== Cosa farai ==
(1) Modifica la parte dell'articolo sul presidio antiomofobia di Roma che si apre con le parole contenenti "La piccola ma" e si chiude con "espresse in materia.", riscrivendola con "iniziativa" al posto di "manifestazione".
(2) Prosegui l'articolo sul presidio antiomofobia di Roma a partire dall'ultima frase riportata.

== Brano da leggere ==

•••

Roma dice no all'omofobia. Ma la politica italiana resta indietro

Una questione di cultura

03 Settembre 2009   17:15  

Erano in 500 al presidio antiomofobia organizzato il 2 settembre scorso in via San Giovanni in Laterano, la nota "Gay Street" romana simbolo della lotta alla discriminazione sessuale e scenario delle ultime intimidazioni(bombe carta lanciate sulla folla) a sfondo omofobo giunte in questi giorni alla cronaca.

La piccola ma sentita manifestazione ha visto la partecipazione di personaggi pubblici ed esponenti del mondo della politica, come il delegato del sindaco al centro storico Dino Gasperini, l’assessore comunale alla Cultura, Umberto Croppi, l’esponente del Pd nonché unica parlamentare dichiaratamente omosessuale, Paola Concia, l’ex parlamentare Vladimir Luxuria, il segretario di rifondazione comunista, Paolo Ferrero, l’assessore al Turismo della Regione Lazio, Claudio Mancini, e il leader del Pd Dario Franceschini, presente all’incontro non solo per esprimere la vicinanza del partito, ma anche per esplicitare l’urgenza di una legge antiomofoba che equipari l’Italia alle direttive europee già espresse in materia.

•••

== Dati raccolti ==
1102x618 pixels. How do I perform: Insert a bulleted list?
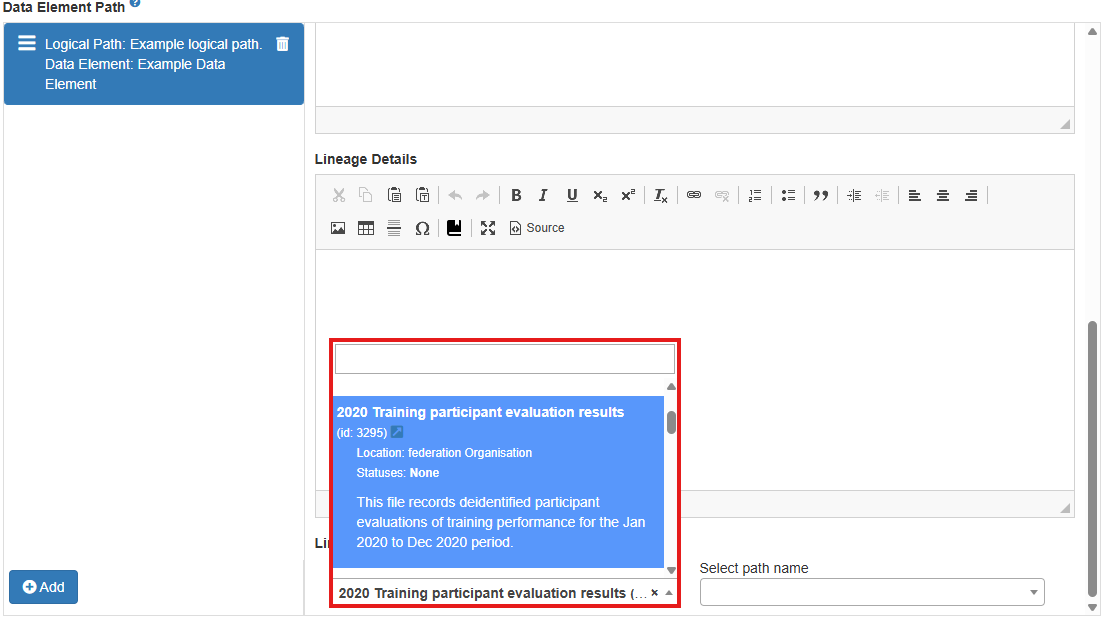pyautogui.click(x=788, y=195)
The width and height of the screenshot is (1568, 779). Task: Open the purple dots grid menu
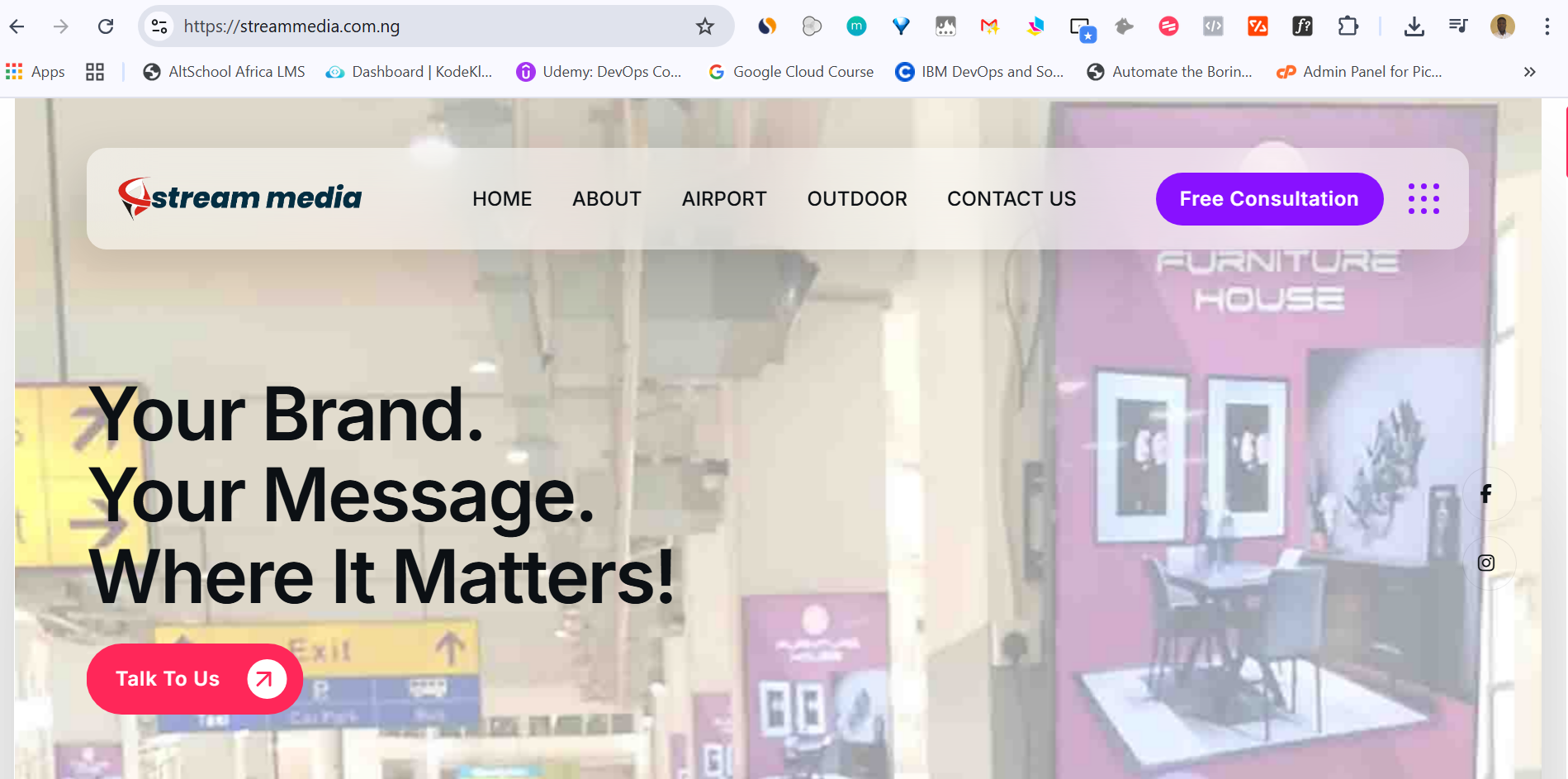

•••

== Risultati in ordine ==
(1)
La piccola ma sentita iniziativa ha visto la partecipazione di personaggi pubblici ed esponenti del mondo della politica, come il delegato del sindaco al centro storico Dino Gasperini, l’assessore comunale alla Cultura, Umberto Croppi, l’esponente del Pd nonché unica parlamentare dichiaratamente omosessuale, Paola Concia, l’ex parlamentare Vladimir Luxuria, il segretario di rifondazione comunista, Paolo Ferrero, l’assessore al Turismo della Regione Lazio, Claudio Mancini, e il leader del Pd Dario Franceschini, presente all’incontro non solo per esprimere la vicinanza del partito, ma anche per esplicitare l’urgenza di una legge antiomofoba che equipari l’Italia alle direttive europee già espresse in materia.

(2)
Il 17 maggio del 1990, e ossia –è bene ricordarlo- quasi vent’anni fa, l’Organizzazione Mondiale della Sanità cancellava l’omosessualità dalla lista delle malattie mentali, definendola come una “variante normale della sessualità”. Oggi la stessa data apre ogni anno la giornata mondiale contro l’omofobia, considerata come “paura,  avversione o discriminazione nei confronti di persone omosessuali”.  Ma il cambiamento umano è lento e sofferto, e sono ancora numerose le persone che in tutto il mondo vengono oltraggiate e perseguitate perché attratte da individui dello stesso sesso.

IL RAPPORTO UE 2009

Secondo il rapporto 2009 dell’Agenzia Ue per i diritti fondamentali (ex Osservatorio europeo dei fenomeni di razzismo e xenofobia), le violenze e le discriminazioni operate nei confronti degli omosessuali non starebbero diminuendo come gran parte della società civile placidamente ritiene. Dai dati contenuti nello studio, sembra che atteggiamenti a sfondo omofobo stiano mano mano riemergendo in tutti i Paesi Europei, con particolare riferimento al bullismo nelle scuole, ai comportamenti discriminatori nei luoghi di lavoro, e più in generale alla difficoltà subita dall’omosessuale di vivere serenamente la propria “quotidianità”, senza ossia sentirsi trattato e definito come “diverso”, “malato” o peggio ancora “immorale” dalla stessa società cui appartiene.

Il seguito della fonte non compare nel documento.